Ce n’est pas sans une touche d’ironie que Pierre Boulez utilisa un jour l’image de la Sainte Trinité pour décrire les trois célèbres compositeurs de la Seconde École de Vienne : dans cette constellation, Arnold Schönberg incarnerait le Père, Alban Berg le Fils et Anton Webern le Saint-Esprit de la musique moderne. La dimension spirituelle de l’œuvre de Webern est reconnaissable à sa volonté de réduire les aspects matériels de la musique – le son et la durée – à un minimum : la majeure partie de sa production consiste en morceaux très brefs aux sonorités proches du silence. Par ailleurs, sa musique suit jusque dans les moindres détails les règles d’une construction rigoureuse, ce qui ne l’empêche pas d’être enveloppée d’une aura de mystère.

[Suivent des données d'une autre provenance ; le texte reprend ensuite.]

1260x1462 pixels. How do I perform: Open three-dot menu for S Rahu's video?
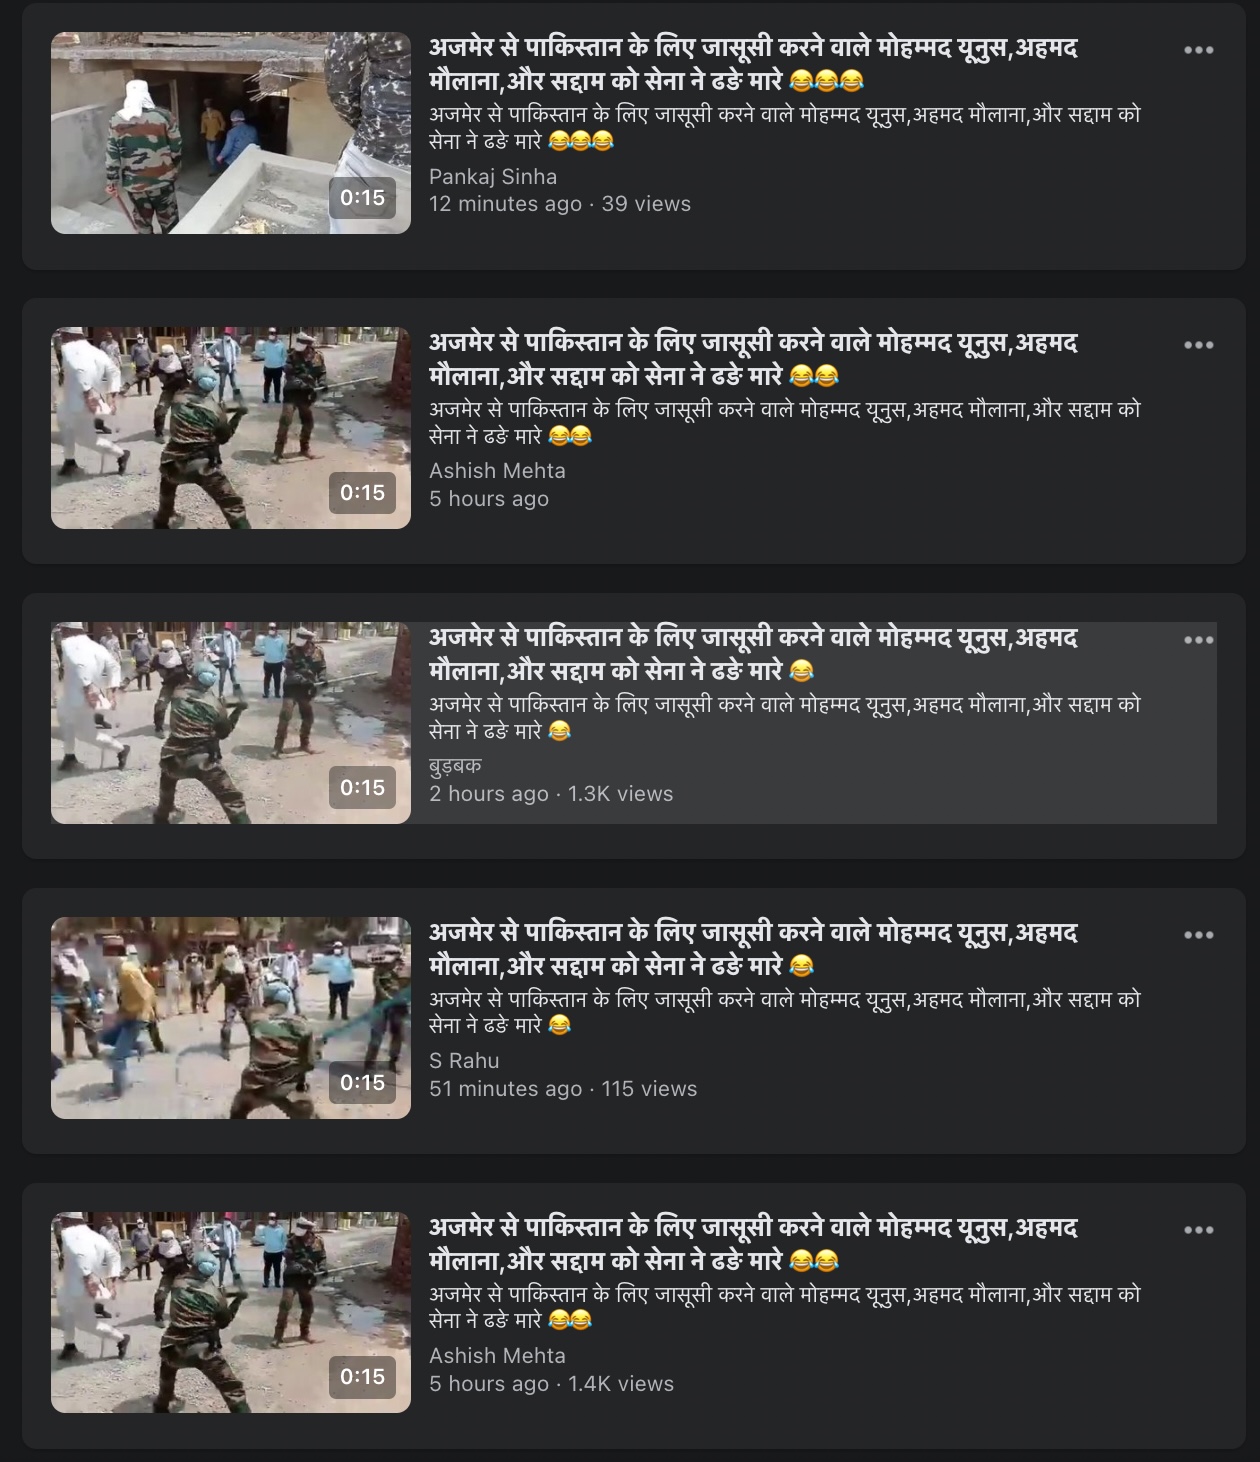point(1198,935)
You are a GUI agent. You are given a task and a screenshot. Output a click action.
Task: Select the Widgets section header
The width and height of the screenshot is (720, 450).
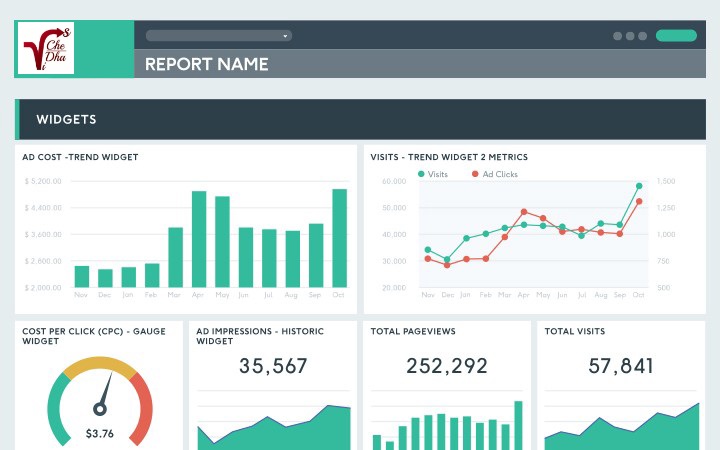(x=66, y=119)
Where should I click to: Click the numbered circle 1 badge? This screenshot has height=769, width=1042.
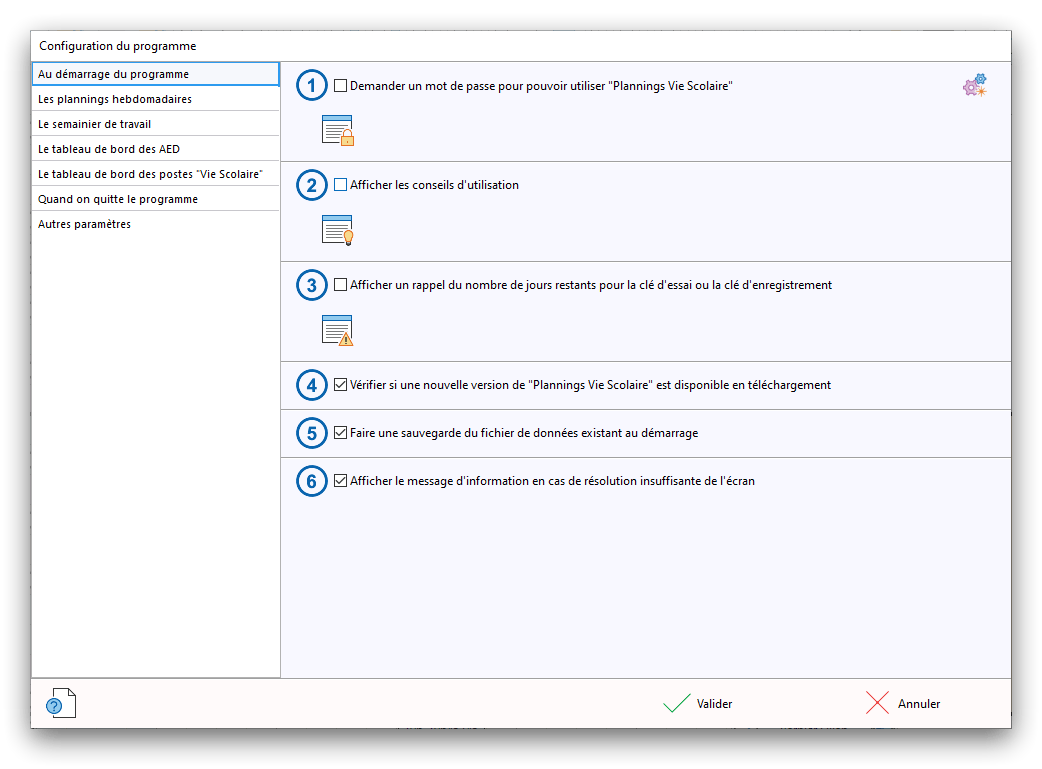(x=312, y=87)
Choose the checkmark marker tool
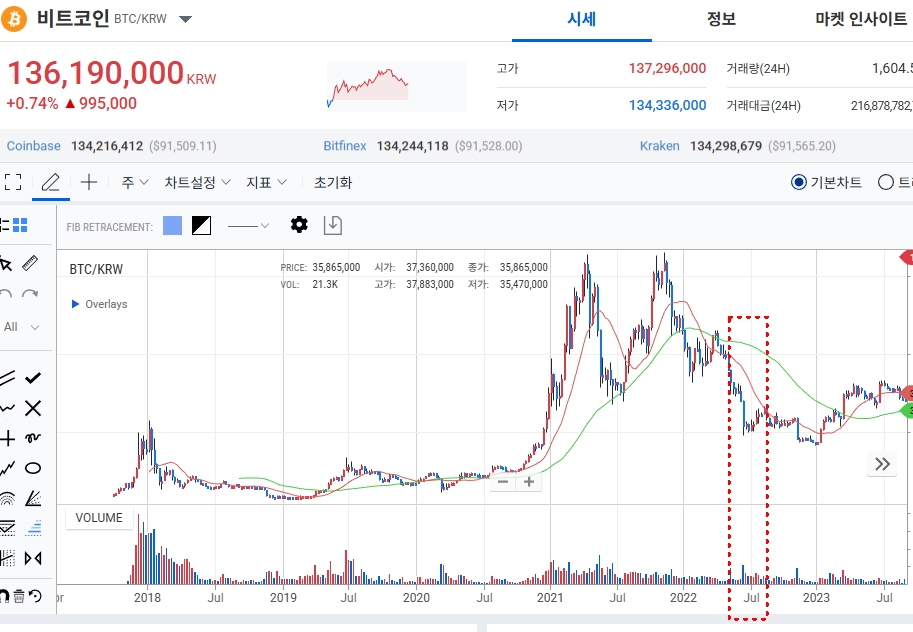The width and height of the screenshot is (913, 632). point(33,377)
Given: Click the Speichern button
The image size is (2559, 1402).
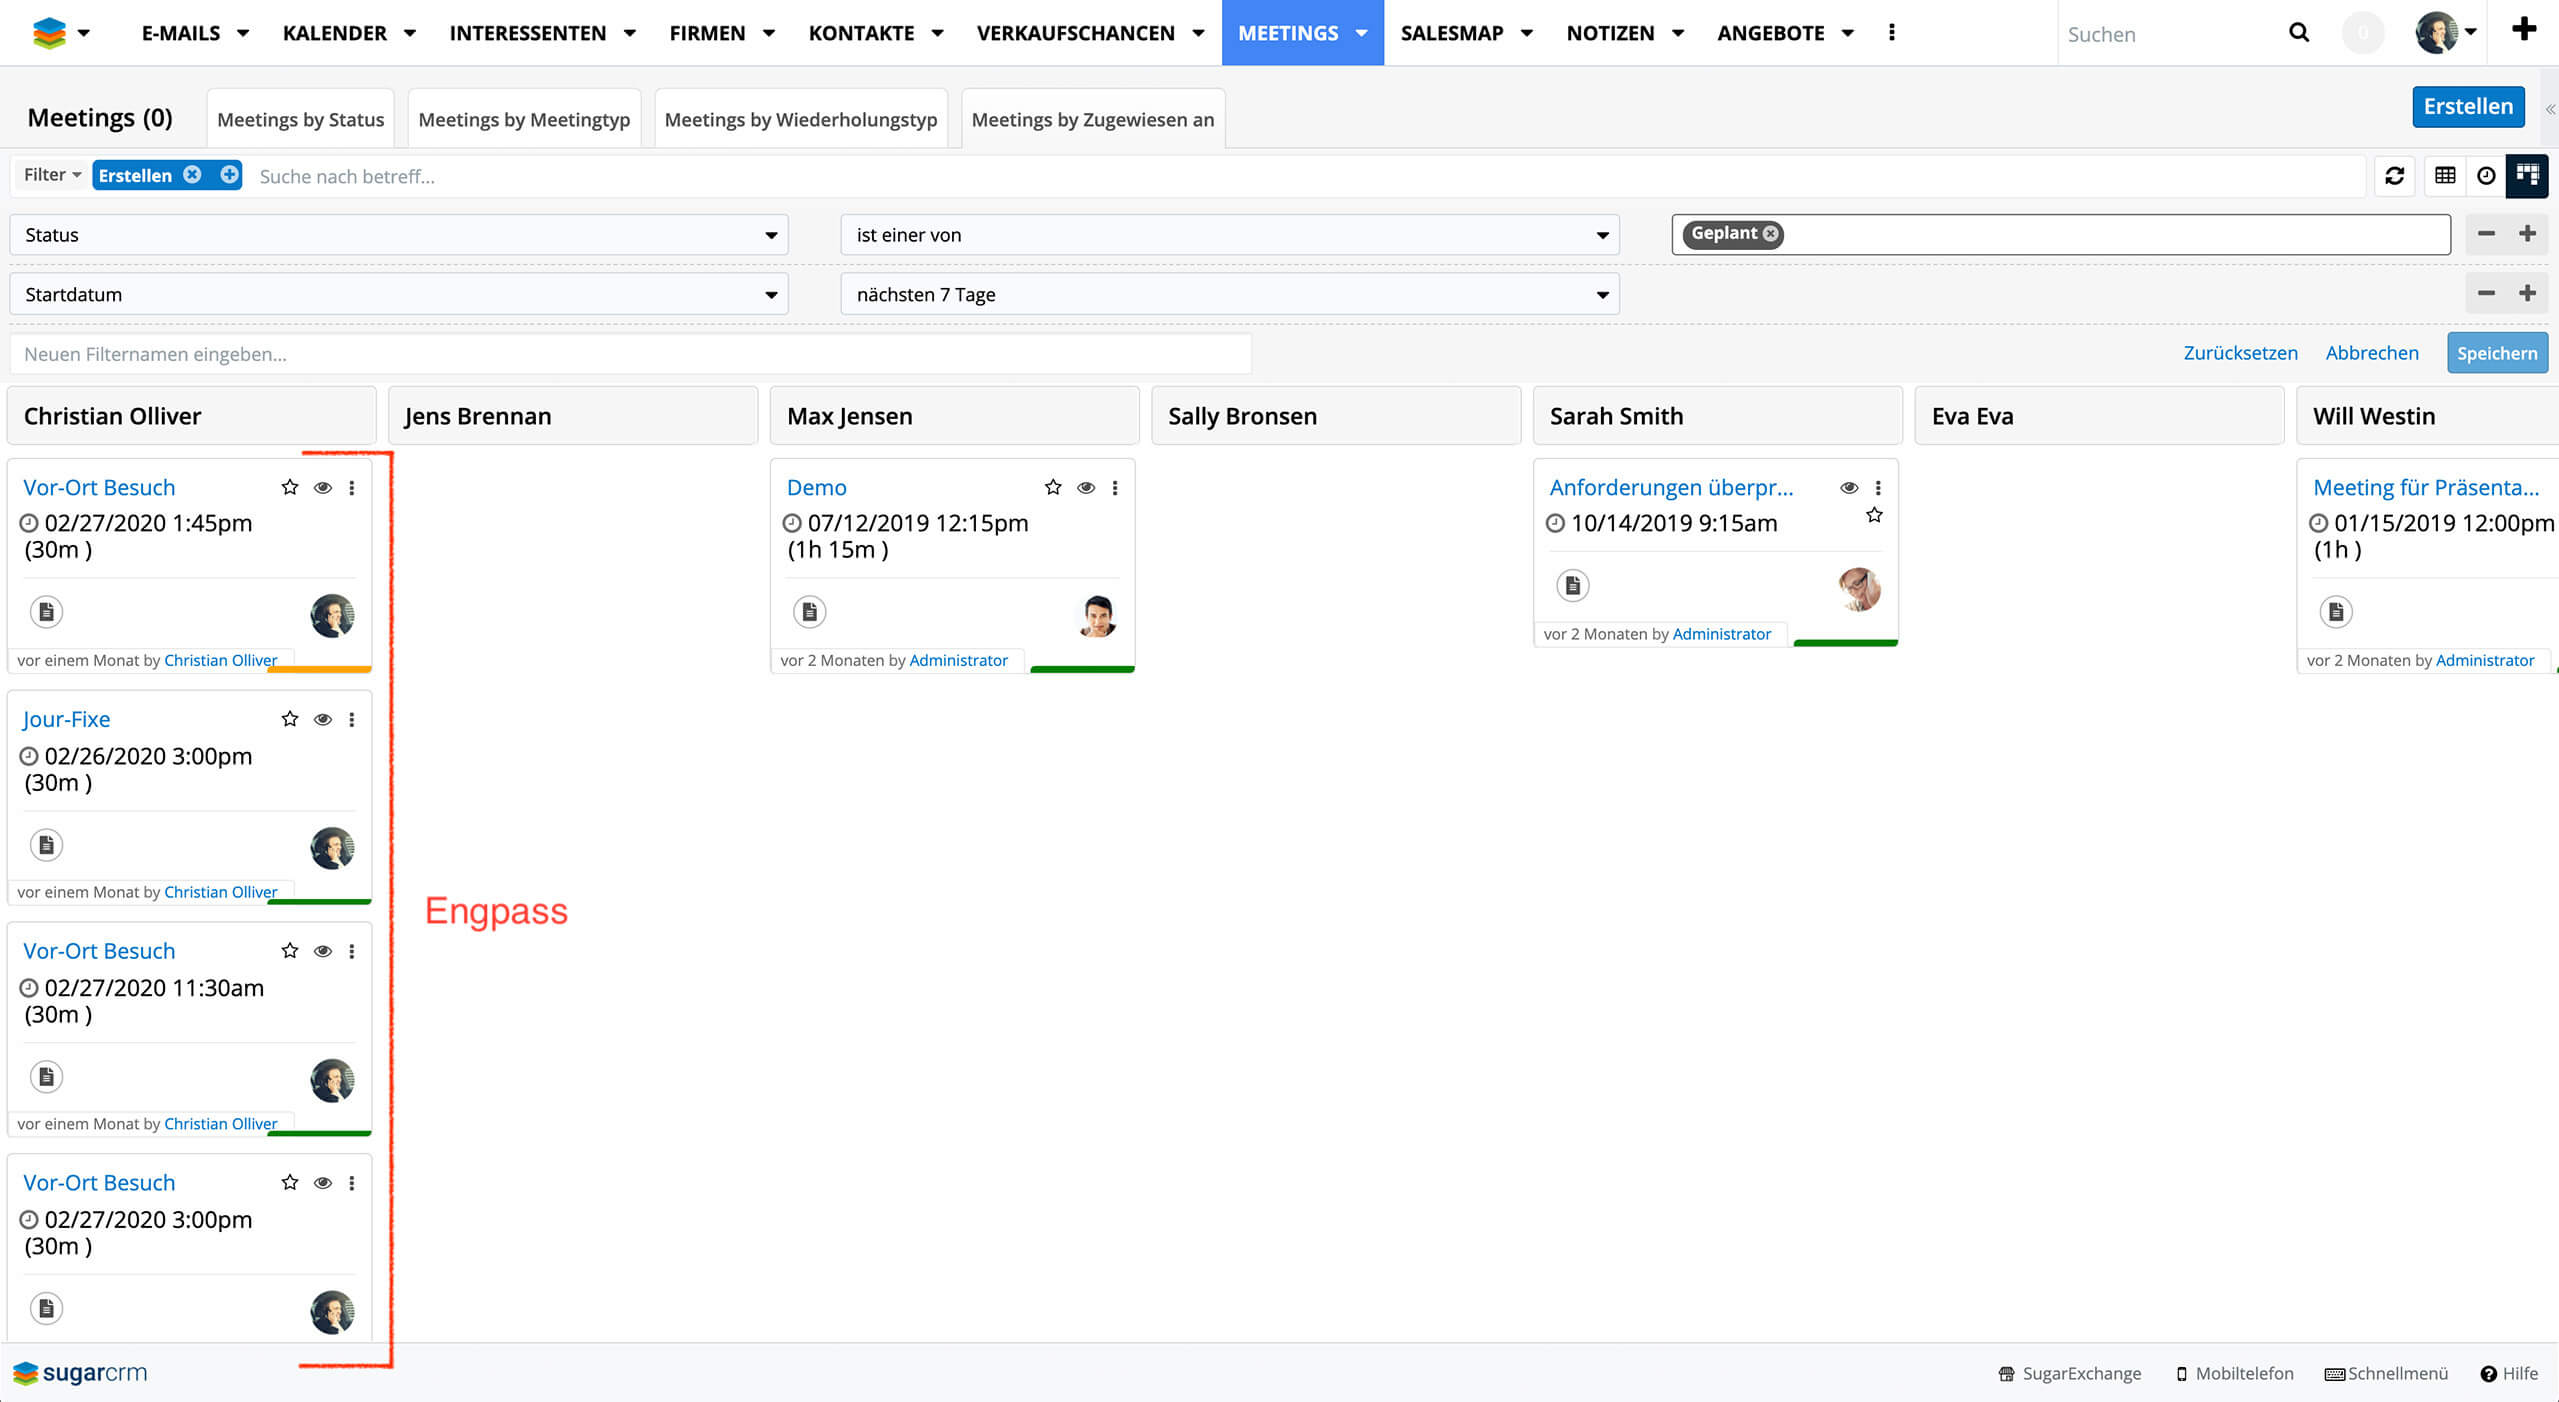Looking at the screenshot, I should pos(2496,353).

Mais Webern fait aussi figure de « Saint-Esprit » en ce sens qu’il a servi de modèle à l’avant-garde après la Seconde Guerre mondiale. Plus encore que son professeur Schönberg, il est vu comme le précurseur de la musique sérielle. Son influence s’est aussi exercée fortement sur Stravinsky et des compositeurs plus tardifs tels que György Kurtág, Sofia Goubaïdoulina et Unsuk Chin. Né à Vienne en 1882 et fils d’un ingénieur des mines, Webern apprend dès son enfance le piano et le violoncelle. En 1904, deux ans après avoir entamé des études de musicologie dans sa ville natale, il devient l’élève de Schönberg. Il va suivre les pas de son professeur sur le chemin de la tonalité libre, de l’atonalité, et finalement, à partir du milieu des années 1920, de la musique dodécaphonique. Actif comme chef de chœur, chef d’orchestre et éditeur musical, il jouit d’une certaine considération mais se heurte néanmoins à de constantes difficultés financières. Webern, dont le gendre est impliqué dans le marché noir, est abattu lors d’une descente de soldats américains juste après la fin de la Seconde Guerre mondiale. En 1923, Webern a dirigé sa Passacaille et la création de deux des Trois pièces pour orchestre d’Alban Berg avec les Berliner Philharmoniker. De son côté, l’orchestre philharmonique a interprété toutes les œuvres orchestrales de Webern dans le cadre d’une intégrale dirigée par Pierre Boulez et publiée en 2000.